(Interface element records)
____________________
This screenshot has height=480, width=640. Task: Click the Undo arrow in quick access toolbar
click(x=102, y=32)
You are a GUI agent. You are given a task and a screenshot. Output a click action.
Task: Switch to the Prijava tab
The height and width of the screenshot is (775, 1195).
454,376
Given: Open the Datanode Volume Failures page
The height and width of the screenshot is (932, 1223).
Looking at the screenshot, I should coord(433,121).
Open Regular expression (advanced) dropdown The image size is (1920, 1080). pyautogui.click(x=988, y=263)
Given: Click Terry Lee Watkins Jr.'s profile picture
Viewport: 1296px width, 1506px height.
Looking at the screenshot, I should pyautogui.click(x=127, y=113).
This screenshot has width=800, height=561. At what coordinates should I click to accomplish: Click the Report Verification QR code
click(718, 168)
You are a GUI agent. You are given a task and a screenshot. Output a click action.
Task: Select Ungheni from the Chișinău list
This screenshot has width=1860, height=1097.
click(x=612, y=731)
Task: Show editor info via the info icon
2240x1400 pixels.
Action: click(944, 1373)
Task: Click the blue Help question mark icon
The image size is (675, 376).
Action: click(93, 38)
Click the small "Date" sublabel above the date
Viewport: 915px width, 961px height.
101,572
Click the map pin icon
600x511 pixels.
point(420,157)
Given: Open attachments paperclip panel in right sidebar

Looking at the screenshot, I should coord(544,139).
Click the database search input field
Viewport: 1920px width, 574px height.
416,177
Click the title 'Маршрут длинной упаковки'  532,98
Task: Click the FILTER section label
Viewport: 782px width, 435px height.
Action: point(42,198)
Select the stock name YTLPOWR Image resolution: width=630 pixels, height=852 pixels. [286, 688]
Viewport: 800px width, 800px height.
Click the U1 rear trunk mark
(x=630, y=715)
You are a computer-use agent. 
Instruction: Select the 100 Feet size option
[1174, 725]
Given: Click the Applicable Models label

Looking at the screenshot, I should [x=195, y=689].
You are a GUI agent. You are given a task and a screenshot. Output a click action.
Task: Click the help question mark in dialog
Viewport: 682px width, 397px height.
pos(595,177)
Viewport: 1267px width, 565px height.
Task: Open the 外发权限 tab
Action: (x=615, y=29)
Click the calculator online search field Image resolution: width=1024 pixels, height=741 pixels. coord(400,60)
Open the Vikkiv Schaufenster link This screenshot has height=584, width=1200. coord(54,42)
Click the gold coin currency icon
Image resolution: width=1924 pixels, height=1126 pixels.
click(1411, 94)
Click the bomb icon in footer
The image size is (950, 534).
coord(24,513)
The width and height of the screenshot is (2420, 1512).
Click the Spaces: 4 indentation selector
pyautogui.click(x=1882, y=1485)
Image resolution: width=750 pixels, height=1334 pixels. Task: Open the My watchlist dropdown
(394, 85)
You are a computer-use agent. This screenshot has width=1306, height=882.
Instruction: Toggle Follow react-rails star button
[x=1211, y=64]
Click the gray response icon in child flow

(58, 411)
____________________
== TO DO ==
Rename "GUI agent" to "interface agent" everywhere in the lines above and give all the lines again with nothing else changed.

== WRITTEN RESPONSE ==
This screenshot has height=480, width=640. Task: Click the Undo arrow in quick access toolbar
click(x=102, y=32)
You are a interface agent. You are given a task and a screenshot. Output a click action.
Task: Switch to the Prijava tab
The height and width of the screenshot is (775, 1195).
454,376
Given: Open the Datanode Volume Failures page
The height and width of the screenshot is (932, 1223).
Looking at the screenshot, I should coord(433,121).
Open Regular expression (advanced) dropdown The image size is (1920, 1080). pyautogui.click(x=988, y=263)
Given: Click Terry Lee Watkins Jr.'s profile picture
Viewport: 1296px width, 1506px height.
Looking at the screenshot, I should pyautogui.click(x=127, y=113).
This screenshot has width=800, height=561. At what coordinates should I click to accomplish: Click the Report Verification QR code
click(718, 168)
You are a interface agent. You are given a task and a screenshot. Output a click action.
Task: Select Ungheni from the Chișinău list
This screenshot has width=1860, height=1097.
click(x=612, y=731)
Task: Show editor info via the info icon
2240x1400 pixels.
Action: click(944, 1373)
Task: Click the blue Help question mark icon
The image size is (675, 376).
Action: click(93, 38)
Click the small "Date" sublabel above the date
Viewport: 915px width, 961px height.
101,572
Click the map pin icon
600x511 pixels.
point(420,157)
Given: Open attachments paperclip panel in right sidebar

Looking at the screenshot, I should coord(544,139).
Click the database search input field
Viewport: 1920px width, 574px height.
416,177
Click the title 'Маршрут длинной упаковки'  532,98
Task: Click the FILTER section label
Viewport: 782px width, 435px height.
Action: point(42,198)
Select the stock name YTLPOWR Image resolution: width=630 pixels, height=852 pixels. [286, 688]
Viewport: 800px width, 800px height.
Click the U1 rear trunk mark
(x=630, y=715)
You are a computer-use agent. 
Instruction: Select the 100 Feet size option
[1174, 725]
Given: Click the Applicable Models label

Looking at the screenshot, I should [x=195, y=689].
You are a interface agent. You are given a task and a screenshot. Output a click action.
Task: Click the help question mark in dialog
Viewport: 682px width, 397px height.
pos(595,177)
Viewport: 1267px width, 565px height.
Task: Open the 外发权限 tab
Action: (x=615, y=29)
Click the calculator online search field Image resolution: width=1024 pixels, height=741 pixels. coord(400,60)
Open the Vikkiv Schaufenster link This screenshot has height=584, width=1200. coord(54,42)
Click the gold coin currency icon
Image resolution: width=1924 pixels, height=1126 pixels.
click(1411, 94)
Click the bomb icon in footer
The image size is (950, 534).
coord(24,513)
The width and height of the screenshot is (2420, 1512).
Click the Spaces: 4 indentation selector
pyautogui.click(x=1882, y=1485)
Image resolution: width=750 pixels, height=1334 pixels. Task: Open the My watchlist dropdown
(394, 85)
You are a computer-use agent. This screenshot has width=1306, height=882.
Instruction: Toggle Follow react-rails star button
[x=1211, y=64]
Click the gray response icon in child flow

(58, 411)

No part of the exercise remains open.